**Problem to work on**
Reproduce each of the rows below word for word, keeping every character unchanged.

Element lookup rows

=-=-=-=-=

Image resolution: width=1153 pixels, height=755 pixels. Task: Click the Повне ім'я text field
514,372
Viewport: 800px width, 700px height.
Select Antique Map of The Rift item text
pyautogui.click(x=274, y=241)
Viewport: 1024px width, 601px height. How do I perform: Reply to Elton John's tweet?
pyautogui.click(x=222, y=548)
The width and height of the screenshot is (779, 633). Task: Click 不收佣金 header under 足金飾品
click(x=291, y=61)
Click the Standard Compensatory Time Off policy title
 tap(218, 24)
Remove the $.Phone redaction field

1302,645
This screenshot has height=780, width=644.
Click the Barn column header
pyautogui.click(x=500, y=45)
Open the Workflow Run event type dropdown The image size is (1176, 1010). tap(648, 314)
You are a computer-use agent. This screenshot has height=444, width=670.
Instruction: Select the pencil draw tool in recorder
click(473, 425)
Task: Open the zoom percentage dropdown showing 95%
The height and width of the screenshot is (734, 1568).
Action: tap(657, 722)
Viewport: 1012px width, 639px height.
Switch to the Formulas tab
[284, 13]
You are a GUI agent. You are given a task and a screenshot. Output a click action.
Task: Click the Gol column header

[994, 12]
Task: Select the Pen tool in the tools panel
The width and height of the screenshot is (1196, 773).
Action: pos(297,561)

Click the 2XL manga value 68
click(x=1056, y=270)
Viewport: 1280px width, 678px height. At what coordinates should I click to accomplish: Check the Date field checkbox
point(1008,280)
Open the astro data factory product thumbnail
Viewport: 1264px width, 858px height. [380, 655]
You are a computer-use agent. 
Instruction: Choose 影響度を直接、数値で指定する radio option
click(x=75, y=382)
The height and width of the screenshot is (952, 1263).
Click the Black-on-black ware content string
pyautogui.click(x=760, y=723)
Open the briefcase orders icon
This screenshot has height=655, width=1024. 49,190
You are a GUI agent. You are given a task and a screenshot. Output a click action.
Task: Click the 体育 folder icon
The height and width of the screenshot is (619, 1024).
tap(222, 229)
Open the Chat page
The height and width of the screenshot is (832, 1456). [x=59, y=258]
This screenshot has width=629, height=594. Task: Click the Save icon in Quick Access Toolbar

=-=-=-=-=

**Task answer**
Image resolution: width=1153 pixels, height=755 pixels. Task: Click the Повне ім'я text field
514,372
Viewport: 800px width, 700px height.
Select Antique Map of The Rift item text
pyautogui.click(x=274, y=241)
Viewport: 1024px width, 601px height. How do I perform: Reply to Elton John's tweet?
pyautogui.click(x=222, y=548)
The width and height of the screenshot is (779, 633). Task: Click 不收佣金 header under 足金飾品
click(x=291, y=61)
Click the Standard Compensatory Time Off policy title
 tap(218, 24)
Remove the $.Phone redaction field

1302,645
This screenshot has height=780, width=644.
Click the Barn column header
pyautogui.click(x=500, y=45)
Open the Workflow Run event type dropdown The image size is (1176, 1010). tap(648, 314)
You are a computer-use agent. This screenshot has height=444, width=670.
Instruction: Select the pencil draw tool in recorder
click(473, 425)
Task: Open the zoom percentage dropdown showing 95%
The height and width of the screenshot is (734, 1568).
Action: tap(657, 722)
Viewport: 1012px width, 639px height.
Switch to the Formulas tab
[284, 13]
You are a GUI agent. You are given a task and a screenshot. Output a click action.
Task: Click the Gol column header

[994, 12]
Task: Select the Pen tool in the tools panel
The width and height of the screenshot is (1196, 773).
Action: pos(297,561)

Click the 2XL manga value 68
click(x=1056, y=270)
Viewport: 1280px width, 678px height. At what coordinates should I click to accomplish: Check the Date field checkbox
point(1008,280)
Open the astro data factory product thumbnail
Viewport: 1264px width, 858px height. [380, 655]
You are a computer-use agent. 
Instruction: Choose 影響度を直接、数値で指定する radio option
click(x=75, y=382)
The height and width of the screenshot is (952, 1263).
Click the Black-on-black ware content string
pyautogui.click(x=760, y=723)
Open the briefcase orders icon
This screenshot has height=655, width=1024. 49,190
You are a GUI agent. You are given a task and a screenshot. Output a click action.
Task: Click the 体育 folder icon
The height and width of the screenshot is (619, 1024).
tap(222, 229)
Open the Chat page
The height and width of the screenshot is (832, 1456). [x=59, y=258]
This screenshot has width=629, height=594. Task: Click the Save icon in Quick Access Toolbar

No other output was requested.